■ Problem statement ■
Find the string "cell" in the data, then copy every line where it is found.

--

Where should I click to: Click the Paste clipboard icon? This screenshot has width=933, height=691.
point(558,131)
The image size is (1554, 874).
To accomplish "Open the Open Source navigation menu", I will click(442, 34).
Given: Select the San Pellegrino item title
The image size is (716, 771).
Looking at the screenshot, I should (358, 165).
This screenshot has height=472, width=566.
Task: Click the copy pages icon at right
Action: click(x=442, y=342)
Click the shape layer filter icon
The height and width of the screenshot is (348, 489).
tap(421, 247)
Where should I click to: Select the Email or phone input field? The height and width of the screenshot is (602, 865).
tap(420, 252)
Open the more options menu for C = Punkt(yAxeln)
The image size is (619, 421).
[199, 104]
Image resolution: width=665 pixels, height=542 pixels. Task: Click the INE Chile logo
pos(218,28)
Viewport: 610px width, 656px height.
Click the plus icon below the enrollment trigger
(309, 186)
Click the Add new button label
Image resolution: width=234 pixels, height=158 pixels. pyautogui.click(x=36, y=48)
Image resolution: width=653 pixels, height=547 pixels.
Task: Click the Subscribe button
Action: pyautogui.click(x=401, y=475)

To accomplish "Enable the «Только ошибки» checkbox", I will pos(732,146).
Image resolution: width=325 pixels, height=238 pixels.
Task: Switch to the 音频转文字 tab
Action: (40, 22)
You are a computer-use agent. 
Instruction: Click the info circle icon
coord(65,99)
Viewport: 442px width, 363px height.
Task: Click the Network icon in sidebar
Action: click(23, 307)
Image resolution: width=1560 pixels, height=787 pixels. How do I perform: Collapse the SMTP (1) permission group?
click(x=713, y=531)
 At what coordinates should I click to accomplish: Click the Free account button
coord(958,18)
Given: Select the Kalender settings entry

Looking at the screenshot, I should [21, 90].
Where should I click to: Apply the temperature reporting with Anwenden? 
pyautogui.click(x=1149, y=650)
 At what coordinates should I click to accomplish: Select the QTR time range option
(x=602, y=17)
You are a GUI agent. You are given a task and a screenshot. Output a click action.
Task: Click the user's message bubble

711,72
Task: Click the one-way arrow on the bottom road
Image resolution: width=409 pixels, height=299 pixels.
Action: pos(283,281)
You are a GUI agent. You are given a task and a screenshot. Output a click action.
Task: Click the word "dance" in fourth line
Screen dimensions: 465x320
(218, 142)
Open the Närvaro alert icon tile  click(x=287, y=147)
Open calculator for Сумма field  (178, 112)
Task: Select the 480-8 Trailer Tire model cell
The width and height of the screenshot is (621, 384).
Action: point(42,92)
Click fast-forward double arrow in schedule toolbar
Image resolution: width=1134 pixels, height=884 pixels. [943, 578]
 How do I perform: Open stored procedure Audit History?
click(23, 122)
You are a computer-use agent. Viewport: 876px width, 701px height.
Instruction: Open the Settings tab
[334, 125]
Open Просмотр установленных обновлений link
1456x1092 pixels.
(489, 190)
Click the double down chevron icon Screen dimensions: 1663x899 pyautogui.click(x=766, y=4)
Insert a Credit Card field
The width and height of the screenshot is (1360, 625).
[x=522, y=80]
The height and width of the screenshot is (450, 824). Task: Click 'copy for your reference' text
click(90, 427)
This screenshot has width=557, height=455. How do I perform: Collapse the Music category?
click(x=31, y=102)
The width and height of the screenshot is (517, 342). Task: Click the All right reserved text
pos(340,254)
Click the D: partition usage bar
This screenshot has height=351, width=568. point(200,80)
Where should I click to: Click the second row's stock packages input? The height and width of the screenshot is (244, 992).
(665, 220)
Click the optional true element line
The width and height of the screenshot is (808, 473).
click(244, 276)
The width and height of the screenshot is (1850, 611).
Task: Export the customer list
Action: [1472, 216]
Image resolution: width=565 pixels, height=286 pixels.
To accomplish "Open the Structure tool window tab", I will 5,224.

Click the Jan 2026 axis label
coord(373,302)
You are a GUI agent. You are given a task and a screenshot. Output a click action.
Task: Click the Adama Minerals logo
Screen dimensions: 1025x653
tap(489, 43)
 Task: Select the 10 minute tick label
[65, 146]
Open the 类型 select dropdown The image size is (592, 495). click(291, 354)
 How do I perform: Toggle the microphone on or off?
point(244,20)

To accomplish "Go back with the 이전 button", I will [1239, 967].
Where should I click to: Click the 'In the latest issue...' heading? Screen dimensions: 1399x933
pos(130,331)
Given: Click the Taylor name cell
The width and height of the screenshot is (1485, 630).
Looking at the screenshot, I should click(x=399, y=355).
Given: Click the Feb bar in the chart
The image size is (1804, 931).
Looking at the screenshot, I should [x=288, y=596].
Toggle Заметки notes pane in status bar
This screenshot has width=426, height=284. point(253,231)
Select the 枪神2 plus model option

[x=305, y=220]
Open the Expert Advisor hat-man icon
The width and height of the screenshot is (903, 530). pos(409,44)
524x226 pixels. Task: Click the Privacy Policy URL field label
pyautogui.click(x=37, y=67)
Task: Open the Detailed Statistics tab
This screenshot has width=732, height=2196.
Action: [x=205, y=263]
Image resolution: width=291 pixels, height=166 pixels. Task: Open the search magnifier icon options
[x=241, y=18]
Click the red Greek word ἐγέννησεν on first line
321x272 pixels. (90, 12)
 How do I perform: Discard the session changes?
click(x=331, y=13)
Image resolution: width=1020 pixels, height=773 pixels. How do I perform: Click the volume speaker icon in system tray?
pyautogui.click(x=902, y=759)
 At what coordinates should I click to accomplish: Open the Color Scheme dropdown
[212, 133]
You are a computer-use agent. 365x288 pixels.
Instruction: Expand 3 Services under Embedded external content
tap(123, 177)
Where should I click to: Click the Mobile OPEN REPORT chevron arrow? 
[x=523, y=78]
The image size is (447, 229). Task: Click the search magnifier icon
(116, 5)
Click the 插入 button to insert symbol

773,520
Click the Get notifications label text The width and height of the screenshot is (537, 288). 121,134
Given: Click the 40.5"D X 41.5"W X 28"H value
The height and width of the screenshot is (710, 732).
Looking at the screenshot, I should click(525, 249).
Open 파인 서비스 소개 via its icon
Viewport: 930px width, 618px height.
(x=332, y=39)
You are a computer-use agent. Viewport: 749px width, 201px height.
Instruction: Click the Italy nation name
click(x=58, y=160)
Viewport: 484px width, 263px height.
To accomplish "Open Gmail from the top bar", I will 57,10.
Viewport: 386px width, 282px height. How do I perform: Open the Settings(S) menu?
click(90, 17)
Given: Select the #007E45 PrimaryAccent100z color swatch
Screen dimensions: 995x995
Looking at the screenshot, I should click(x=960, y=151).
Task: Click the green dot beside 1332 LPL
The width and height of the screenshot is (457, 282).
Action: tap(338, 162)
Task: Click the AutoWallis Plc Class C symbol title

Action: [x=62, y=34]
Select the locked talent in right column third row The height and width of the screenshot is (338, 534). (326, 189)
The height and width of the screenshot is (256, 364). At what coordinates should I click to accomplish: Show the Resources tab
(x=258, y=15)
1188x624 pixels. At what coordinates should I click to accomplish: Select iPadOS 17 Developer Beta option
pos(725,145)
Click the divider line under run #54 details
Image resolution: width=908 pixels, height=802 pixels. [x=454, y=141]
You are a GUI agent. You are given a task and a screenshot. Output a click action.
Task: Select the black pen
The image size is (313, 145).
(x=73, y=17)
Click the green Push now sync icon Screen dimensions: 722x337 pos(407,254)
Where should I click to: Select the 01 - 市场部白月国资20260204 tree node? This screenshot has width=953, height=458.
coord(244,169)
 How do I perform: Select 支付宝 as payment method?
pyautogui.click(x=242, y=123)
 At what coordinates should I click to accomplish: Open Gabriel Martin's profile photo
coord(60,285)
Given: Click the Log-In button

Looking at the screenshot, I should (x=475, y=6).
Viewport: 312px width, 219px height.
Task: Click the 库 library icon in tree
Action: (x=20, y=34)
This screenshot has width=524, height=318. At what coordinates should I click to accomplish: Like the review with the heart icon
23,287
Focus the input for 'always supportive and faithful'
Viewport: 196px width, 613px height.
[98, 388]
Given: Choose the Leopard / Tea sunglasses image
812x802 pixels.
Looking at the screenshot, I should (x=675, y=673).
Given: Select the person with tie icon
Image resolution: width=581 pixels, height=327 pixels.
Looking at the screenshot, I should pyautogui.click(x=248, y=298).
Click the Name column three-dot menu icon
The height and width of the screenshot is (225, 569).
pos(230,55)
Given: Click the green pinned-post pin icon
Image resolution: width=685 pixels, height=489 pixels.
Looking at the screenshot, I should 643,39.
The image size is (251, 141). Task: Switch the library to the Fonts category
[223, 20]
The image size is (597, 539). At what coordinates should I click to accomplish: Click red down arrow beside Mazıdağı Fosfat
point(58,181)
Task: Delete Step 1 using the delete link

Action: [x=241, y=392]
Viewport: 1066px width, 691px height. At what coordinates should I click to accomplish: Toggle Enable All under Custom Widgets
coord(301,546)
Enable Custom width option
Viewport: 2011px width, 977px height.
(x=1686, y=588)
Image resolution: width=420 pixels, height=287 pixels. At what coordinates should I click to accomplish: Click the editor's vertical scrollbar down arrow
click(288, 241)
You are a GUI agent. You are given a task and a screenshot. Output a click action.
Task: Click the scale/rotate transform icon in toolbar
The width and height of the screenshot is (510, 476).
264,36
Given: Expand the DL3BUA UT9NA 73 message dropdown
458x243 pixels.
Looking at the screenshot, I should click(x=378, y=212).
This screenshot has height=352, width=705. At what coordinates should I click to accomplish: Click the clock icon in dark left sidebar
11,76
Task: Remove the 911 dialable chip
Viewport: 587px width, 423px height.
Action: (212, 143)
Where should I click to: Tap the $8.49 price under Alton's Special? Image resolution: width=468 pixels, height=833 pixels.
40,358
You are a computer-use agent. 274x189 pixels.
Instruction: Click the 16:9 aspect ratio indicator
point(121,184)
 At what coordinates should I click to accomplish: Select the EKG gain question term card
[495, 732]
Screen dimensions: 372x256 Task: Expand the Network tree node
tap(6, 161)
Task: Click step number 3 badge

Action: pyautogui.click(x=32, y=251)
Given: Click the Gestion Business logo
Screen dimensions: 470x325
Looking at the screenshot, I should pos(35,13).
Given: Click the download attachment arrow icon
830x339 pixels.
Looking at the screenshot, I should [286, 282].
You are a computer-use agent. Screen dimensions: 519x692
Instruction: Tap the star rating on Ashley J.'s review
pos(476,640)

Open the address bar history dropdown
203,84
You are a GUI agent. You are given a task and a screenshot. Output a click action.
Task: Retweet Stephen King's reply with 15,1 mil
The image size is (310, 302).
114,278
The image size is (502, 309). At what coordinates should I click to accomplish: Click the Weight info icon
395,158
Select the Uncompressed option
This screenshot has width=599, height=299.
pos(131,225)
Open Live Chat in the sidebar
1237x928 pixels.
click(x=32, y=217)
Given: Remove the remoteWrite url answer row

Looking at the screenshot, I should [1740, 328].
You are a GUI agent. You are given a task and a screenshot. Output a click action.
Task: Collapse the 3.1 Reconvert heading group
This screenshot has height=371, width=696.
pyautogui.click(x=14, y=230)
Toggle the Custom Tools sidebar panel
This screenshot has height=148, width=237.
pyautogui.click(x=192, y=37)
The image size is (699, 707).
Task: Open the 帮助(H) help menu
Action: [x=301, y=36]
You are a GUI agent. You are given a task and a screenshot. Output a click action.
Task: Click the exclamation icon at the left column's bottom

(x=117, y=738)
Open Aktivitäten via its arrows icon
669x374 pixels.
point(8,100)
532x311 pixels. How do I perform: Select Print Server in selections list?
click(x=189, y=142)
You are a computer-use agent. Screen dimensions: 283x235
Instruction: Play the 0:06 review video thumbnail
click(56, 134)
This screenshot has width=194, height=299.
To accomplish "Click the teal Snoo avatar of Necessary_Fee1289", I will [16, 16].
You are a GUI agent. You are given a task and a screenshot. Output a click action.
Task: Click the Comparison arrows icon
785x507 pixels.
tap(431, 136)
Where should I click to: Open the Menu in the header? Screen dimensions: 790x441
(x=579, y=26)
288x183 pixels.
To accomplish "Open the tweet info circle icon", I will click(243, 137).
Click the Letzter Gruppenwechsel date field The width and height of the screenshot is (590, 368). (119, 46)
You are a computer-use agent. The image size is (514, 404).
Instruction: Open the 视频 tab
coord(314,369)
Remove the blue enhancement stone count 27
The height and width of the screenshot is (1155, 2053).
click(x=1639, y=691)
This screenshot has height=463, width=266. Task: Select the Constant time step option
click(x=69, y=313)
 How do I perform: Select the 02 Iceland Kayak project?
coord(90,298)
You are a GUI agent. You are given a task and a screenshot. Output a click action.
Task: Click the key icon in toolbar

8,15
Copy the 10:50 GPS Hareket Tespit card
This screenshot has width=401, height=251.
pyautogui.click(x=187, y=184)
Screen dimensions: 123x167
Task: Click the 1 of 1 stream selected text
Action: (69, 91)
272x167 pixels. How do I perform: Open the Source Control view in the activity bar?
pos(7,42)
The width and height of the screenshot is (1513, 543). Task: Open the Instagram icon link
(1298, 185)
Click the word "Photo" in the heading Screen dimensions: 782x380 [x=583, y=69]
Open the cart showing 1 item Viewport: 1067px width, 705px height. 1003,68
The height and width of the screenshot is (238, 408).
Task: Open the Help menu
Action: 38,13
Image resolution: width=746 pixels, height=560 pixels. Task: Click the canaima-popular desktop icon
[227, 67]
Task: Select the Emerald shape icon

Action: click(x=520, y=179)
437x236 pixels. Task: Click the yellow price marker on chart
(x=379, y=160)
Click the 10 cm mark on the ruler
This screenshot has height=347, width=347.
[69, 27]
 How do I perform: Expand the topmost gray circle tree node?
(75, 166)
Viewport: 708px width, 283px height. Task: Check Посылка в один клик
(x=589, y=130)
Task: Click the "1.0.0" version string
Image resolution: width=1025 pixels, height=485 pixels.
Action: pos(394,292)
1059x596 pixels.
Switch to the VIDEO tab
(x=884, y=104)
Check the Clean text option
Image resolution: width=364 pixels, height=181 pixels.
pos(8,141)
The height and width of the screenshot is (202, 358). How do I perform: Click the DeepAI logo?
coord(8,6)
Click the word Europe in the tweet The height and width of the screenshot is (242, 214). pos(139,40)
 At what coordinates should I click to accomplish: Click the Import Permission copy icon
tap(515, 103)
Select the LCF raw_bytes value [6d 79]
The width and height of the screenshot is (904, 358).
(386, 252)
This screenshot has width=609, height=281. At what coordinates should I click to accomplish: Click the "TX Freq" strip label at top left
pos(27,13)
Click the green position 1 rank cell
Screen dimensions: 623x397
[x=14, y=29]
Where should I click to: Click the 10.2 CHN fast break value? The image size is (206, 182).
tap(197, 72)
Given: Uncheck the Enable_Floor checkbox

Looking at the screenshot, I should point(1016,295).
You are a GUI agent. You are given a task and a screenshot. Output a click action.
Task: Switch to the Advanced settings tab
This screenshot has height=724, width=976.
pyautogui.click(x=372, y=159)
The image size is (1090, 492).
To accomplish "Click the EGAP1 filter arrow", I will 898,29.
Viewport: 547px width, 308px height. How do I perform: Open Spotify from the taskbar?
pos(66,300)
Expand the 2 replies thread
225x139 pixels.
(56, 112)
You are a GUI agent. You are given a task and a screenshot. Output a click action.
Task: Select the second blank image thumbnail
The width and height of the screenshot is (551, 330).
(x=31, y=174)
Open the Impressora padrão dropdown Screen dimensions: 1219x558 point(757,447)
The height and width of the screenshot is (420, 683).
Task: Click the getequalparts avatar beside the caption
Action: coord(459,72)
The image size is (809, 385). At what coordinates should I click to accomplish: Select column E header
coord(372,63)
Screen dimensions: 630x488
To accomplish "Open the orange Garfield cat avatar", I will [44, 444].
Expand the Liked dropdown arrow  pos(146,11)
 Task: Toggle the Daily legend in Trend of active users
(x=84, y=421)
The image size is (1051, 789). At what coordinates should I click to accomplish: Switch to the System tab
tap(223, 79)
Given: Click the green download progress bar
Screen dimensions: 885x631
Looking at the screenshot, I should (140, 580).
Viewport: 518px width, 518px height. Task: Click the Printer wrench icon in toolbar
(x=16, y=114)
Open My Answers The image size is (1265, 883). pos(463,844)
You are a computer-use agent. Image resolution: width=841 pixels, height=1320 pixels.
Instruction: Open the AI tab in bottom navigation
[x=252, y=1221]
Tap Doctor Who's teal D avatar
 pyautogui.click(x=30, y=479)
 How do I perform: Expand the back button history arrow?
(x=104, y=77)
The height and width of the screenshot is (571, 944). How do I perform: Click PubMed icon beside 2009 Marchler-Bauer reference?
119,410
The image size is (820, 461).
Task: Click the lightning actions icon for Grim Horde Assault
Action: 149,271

--

■ Your solution ■
Task: Select the 480-8 Trailer Tire model cell
Given: Click the Taylor name cell
Click the green position 1 rank cell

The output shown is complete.